Desert Hot Springs News

COVID-19: New Resources for Business Owners

Posted by City of Desert Hot Springs on Jul 16, 2020 6:20:39 PM

The coronavirus crisis has been a challenge for our entire community, but especially for small business owners. Navigating the constantly changing guidelines and mandates has become almost a job in itself. Now, the Riverside County Public Health department has issued new guidelines for employers to help understand how coronavirus can impact the work force.

 

What should I do if an employee is suspected or confirmed to have COVID-19?

This is one of the biggest questions that business owners face. According to the County, "In most cases, you do not need to shut down your facility," as long as you take these actions:

  • Close off any areas used for a significant amount of time by the sick person.
  • Wait 24 hours before cleaning and disinfecting so that other employees are not exposed.
  • Open windows and doors during the waiting period.

 

When you're ready to clean, follow these Centers for Disease Control and Prevention (CDC) guidelines: 

  • Clean all surfaces with soap and water first.
  • Disinfect surfaces with products that meet the EPA criteria for use against COVID-19, listed HERE.
  • Wear gloves, gowns, and other PPE (personal protective equipment) to protect yourself from chemical exposure when cleaning.

Meanwhile, you should determine if other employees may have been exposed to COVID-19. If so, you should take additional precautions:

  • Email the list of potentially exposed employees to the Riverside County Department of Public Health at COVID-19phbizsupport@ruhealth.org
  • Send exposed employees home to self-quarantine. Public Health staff from the County will contact them for next steps.
  • Employees should follow guidance from the Public Health Staff, and only return to work upon their approval.

For the full County guidelines on this topic, click HERE.

 

If your employees test positive outside of work, the County Public Health system will contact employers in an attempt to reduce spread. Employees are protected by privacy laws, so they cannot reveal the employee's information, but employers should consider having protocols in place to allow employees to self-report.

 

When an employee tests positive, they must isolate at home.

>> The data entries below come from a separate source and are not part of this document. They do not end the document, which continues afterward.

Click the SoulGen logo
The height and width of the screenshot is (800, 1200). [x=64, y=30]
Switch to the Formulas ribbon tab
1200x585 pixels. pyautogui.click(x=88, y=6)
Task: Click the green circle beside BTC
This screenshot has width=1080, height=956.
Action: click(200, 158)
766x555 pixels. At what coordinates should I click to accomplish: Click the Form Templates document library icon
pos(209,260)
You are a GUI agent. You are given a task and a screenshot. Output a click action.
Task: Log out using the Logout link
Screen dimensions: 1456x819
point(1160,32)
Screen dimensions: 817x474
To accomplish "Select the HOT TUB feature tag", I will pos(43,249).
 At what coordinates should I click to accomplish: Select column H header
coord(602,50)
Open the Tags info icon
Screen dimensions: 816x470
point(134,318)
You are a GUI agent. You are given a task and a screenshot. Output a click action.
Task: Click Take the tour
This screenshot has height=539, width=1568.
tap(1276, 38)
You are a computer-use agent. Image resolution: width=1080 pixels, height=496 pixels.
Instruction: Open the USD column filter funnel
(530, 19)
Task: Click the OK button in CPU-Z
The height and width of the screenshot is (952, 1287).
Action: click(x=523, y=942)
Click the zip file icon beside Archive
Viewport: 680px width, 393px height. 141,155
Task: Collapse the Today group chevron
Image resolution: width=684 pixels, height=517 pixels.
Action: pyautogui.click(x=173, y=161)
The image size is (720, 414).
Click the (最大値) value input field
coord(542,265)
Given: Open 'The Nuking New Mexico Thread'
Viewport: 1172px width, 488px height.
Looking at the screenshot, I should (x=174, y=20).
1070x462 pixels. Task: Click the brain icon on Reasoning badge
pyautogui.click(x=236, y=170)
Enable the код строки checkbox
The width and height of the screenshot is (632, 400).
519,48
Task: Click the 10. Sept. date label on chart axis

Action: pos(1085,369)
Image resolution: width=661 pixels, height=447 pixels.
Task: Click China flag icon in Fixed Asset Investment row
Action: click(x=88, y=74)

The length of that quarantine is dependent on several factors. 

 

If Your Employee Has Symptoms

They must stay home until at least three days past the end of their fever and at least ten days have passed since the last positive test.

 

If Your Employee Does Not Have Symptoms

They must stay home until ten days have passed since the date of their first positive test. If they develop symptoms, follow the protocol above.

 

Employees almost must isolate if they are exposed to someone who is positive for COVID-19 - even if they have not tested positive.

 

If Your Employee is Exposed & Has Symptoms

They must stay at home for 14 days. Refer them for testing, and if the test is negative, they can return to work in the absence of symptoms. If they end up testing positive, they must complete their 14-day quarantine, and can only return once they have had no fever for three days.

 

If Your Employee Is Exposed & Does Not Have Symptoms

They must stay home for 14 days, even if they have no symptoms and test negative.

 

Bottom Line:

If an employee has come into contact with a confirmed positive case, they must quarantine for 14 days even if they test negative. If they test negative but still have symptoms, they must undergo assessment for other potential diagnoses (like the flu) and may need to be tested again.

 

The County does not recommend using negative test results as a way of clearing employees to return to work.